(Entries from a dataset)

--- Start ---

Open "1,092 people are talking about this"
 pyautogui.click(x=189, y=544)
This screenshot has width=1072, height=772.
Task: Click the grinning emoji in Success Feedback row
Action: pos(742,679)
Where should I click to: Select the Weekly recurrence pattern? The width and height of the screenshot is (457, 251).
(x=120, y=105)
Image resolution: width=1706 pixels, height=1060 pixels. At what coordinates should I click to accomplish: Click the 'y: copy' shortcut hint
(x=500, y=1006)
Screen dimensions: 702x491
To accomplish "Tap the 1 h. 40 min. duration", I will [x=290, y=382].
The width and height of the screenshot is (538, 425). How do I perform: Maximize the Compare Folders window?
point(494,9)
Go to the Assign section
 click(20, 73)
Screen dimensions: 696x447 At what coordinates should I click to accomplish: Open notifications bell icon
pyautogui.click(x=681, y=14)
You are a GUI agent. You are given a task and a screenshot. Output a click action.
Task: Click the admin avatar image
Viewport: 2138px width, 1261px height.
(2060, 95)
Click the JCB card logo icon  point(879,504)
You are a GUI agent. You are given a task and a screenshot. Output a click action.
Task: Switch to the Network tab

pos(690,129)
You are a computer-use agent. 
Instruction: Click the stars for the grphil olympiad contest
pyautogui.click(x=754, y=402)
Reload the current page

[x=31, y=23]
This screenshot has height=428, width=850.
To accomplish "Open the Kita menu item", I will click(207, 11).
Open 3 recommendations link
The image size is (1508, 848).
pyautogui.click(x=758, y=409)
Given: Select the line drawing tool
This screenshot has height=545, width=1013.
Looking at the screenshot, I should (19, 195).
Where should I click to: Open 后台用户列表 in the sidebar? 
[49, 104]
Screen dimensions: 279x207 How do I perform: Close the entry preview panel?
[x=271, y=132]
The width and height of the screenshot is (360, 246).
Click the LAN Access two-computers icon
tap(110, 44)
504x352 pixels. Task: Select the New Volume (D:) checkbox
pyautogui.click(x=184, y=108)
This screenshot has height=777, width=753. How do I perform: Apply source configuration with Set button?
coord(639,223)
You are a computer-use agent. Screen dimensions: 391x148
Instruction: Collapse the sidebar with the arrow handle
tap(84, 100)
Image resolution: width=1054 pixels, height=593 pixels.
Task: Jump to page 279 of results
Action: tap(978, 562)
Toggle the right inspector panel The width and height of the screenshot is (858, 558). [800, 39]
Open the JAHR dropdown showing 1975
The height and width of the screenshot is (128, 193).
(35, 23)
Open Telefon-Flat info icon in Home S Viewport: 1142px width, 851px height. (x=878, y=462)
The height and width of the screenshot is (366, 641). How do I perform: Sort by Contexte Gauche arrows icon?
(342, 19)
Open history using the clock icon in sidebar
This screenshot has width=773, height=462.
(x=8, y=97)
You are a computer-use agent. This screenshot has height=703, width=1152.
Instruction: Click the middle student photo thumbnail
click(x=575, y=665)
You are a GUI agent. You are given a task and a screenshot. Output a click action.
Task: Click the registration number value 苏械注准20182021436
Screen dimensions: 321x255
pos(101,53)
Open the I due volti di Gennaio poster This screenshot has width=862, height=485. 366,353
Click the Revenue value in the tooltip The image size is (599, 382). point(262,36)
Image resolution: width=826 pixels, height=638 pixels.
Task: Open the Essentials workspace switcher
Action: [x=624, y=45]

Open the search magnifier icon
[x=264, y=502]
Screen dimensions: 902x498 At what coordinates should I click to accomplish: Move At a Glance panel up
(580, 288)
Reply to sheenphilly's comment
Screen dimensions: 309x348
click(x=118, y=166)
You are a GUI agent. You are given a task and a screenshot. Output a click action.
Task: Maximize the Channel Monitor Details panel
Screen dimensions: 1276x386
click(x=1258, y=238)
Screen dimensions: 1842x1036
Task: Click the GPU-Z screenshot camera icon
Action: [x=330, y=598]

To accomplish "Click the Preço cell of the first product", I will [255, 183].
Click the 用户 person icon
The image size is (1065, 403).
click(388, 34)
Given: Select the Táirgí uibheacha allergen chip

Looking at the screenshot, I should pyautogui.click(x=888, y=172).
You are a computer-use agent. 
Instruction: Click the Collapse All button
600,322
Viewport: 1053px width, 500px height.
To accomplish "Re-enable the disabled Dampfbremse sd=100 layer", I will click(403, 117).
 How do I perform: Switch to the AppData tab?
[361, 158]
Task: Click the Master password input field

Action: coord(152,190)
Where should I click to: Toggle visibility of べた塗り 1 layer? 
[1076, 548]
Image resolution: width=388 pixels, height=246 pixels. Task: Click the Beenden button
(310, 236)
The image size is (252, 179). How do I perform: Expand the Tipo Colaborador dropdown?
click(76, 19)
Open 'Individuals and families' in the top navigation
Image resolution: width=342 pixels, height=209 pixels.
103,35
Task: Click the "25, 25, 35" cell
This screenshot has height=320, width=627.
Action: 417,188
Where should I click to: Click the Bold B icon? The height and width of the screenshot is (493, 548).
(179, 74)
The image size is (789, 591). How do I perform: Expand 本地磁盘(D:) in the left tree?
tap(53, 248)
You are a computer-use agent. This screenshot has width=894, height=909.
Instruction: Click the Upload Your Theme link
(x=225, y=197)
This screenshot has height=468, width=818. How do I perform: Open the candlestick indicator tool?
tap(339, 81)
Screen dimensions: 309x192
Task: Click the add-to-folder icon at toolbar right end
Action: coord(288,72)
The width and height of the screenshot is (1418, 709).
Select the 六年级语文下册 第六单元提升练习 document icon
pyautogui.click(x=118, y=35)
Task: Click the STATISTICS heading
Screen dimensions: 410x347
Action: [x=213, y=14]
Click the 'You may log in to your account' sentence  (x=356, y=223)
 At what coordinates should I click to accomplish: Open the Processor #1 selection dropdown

--- End ---

Report how many of the lines above contain the string "size". Case counts, and the answer should be the number alone.

5